Big Ben and the Parliament buildings, the Lambeth bridge. Lovely. And I didn’t know it then, but if I had left the Thames river path to turn right down Black Prince Road, I would have been tracing the Black Prince’s (1330-1376) steps from the pier on the river to his favourite palace where Kennington cross now stands.  I might have done it if I had known, but instead I meandered along back roads to Black Prince Road.

I went through Pedlar’s Park…or tried to. On my way to one locked playground empty of children, I found another:

PedlarsPark

Lambeth’s website says ‘The park is named after the ‘Pedlar of Lambeth’ who, legend has it, donated 1 acre of land for the nearby St. Mary’s-at-Lambeth Church, which is now the Garden Museum; the ‘pedlar’ is depicted in a small stained glass window in the church building.’ The Garden Museum is lovely, I went there on another wander and it has the most amazing tomb in all of London, that of the Trandescants, gardener adventurers and surely the inspiration for the Jolly Gardeners pub. They owned lands here and started their own museum called the ark. That is gone, and look at how the place has changed.

PedlarsPark2

From there I came to Black Prince Road

BlackPrinceRoad

The red brick building on the right is where the old Royal Doulton pottery was, only a corner of the old, beautifully tiled and intricately decorated building is still left.

Black Prince Road

No one paused to look at it, people walked by with heads down. There is a tableau over the door that shows potters at their work, and this whole area was once known for pottery, employed a thriving local community. This building corner is what remains. It seems as long gone as the Black Prince on his lonely ride to his estates, memorialized by a street name, and he and Royal Doulton remembered through tiles under the bridge.

I turned right down Lambeth High Street, I expected it to look something like the main street of the old village of Lambeth. Instead I found this

Lambeth High Street

History wiped away. Council housing to the right, built after WWII and now under threat of itself being wiped away, along with everyone who lives there. This is now prime real estate. At the other end is what is now called Lambeth High Street Recreational Park Ground, once a cemetary, but the tombstones have all been plucked up and set along the edges. Only the body stones remain

lambeth high street recreationground

From there I turned right into Old Paradise Road, but really it was anything but

OldParadiseRd

All new build. It is a relief to get to Lollard Street Park. I couldn’t find how it had gotten the name, the Lollards were a dissident religious group and I read that many were hanged in the area, I can only assume here.

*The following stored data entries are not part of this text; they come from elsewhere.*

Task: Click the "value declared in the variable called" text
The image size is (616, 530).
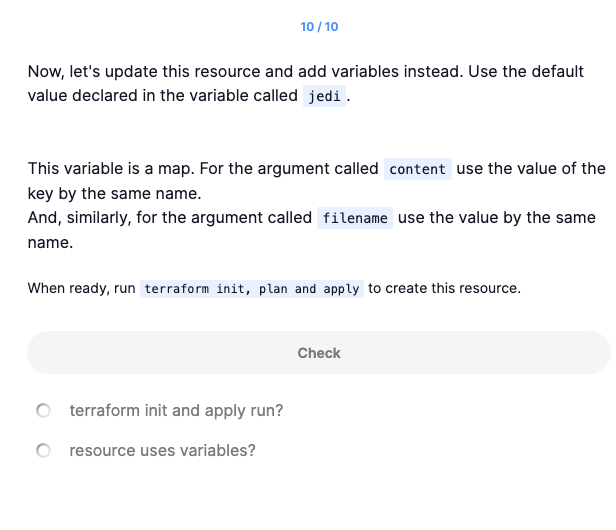Action: click(163, 97)
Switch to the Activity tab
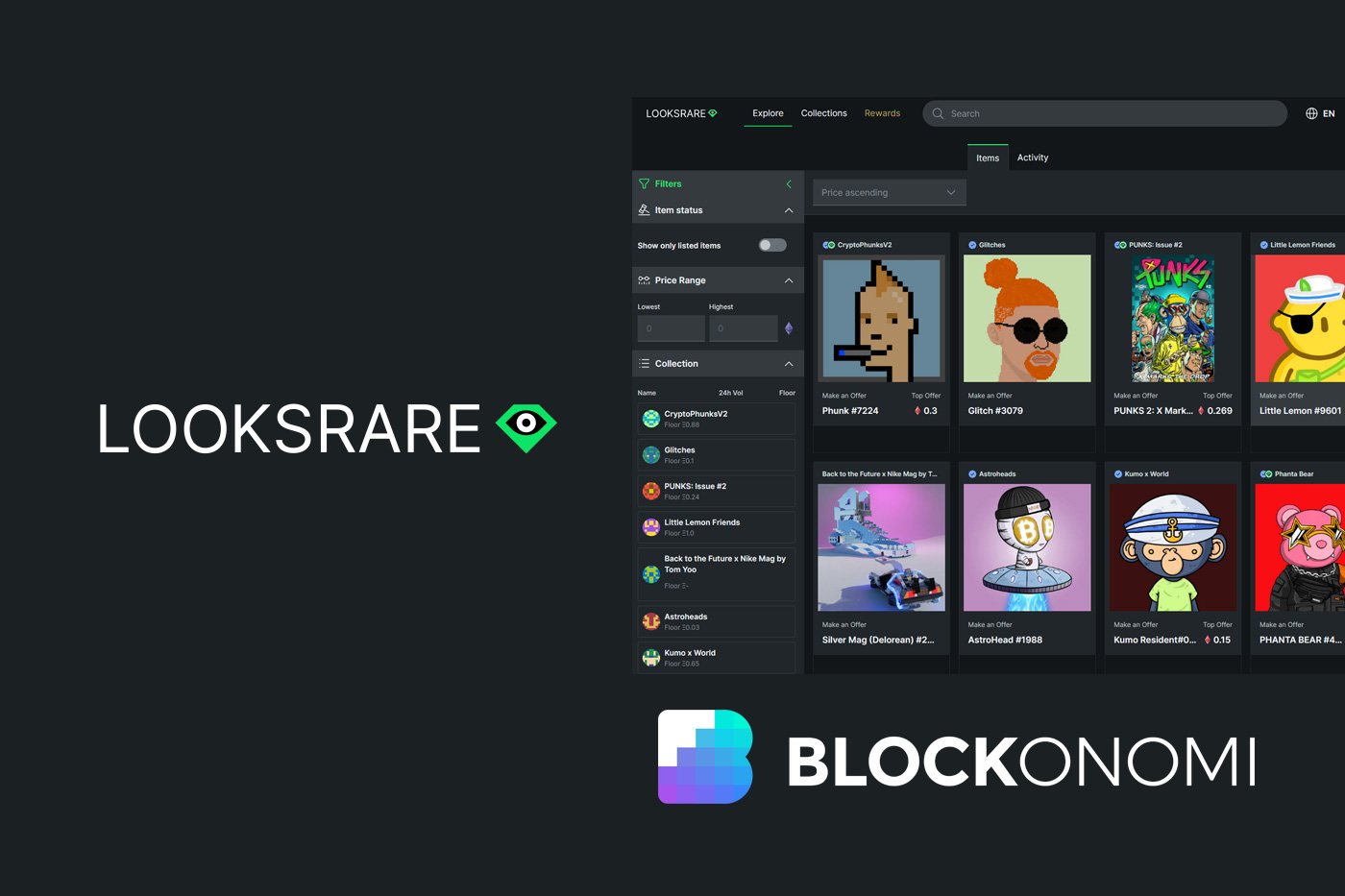Screen dimensions: 1345x896 [x=1033, y=157]
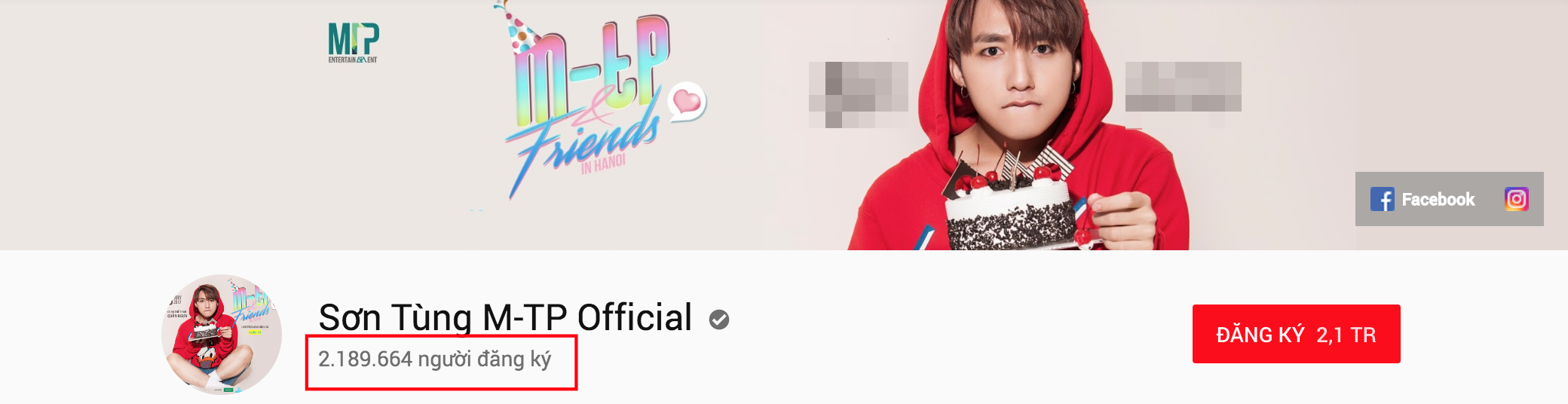
Task: Follow the Facebook text link
Action: 1438,199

Here also is a beautiful adventure playground. One of four closed by the council after it tried to privatise them, handing them over to a company later charged with abuse. In looking for more information I had found these amazing photographs of Lollard Street, they are what brought me here.

lollard playground2

lollardst1

This was the birth of the adventure playground, a whole movement to create these incredibly places for children to play. For years this was a fully staffed facility of fun, learning and mentoring

LollardSt

LollardSt4

And now it is closed. Indefinitely. Empty of children for the first time in 60 odd years. In the old black and white photos you can see the houses of parliament in the background, you can still see them today. You can stare over a playground empty of children and committed workers at the parliament (dead center, just visible over the building, compare it to the second B&W picture!) that shut it all down, though it was our own council that carried out the chop without a hint of struggle.

LollardSt2

There is so much to see, to know, to experience. We create the city as a lived space through our everyday lives, but if you know to look, to read, you can see all of the different people who have come before. At least, you can see them where modern development hasn’t wiped away all trace. In parts of London all that remains are street names. If you are involved in community, in movement, you know other stories. Why there is a padlock on parks now that all the park rangers have been sacked, now that the playground budget has been cut by over 70%. You know the ongoing struggle to preserve both history and rights to land, to services, and to play.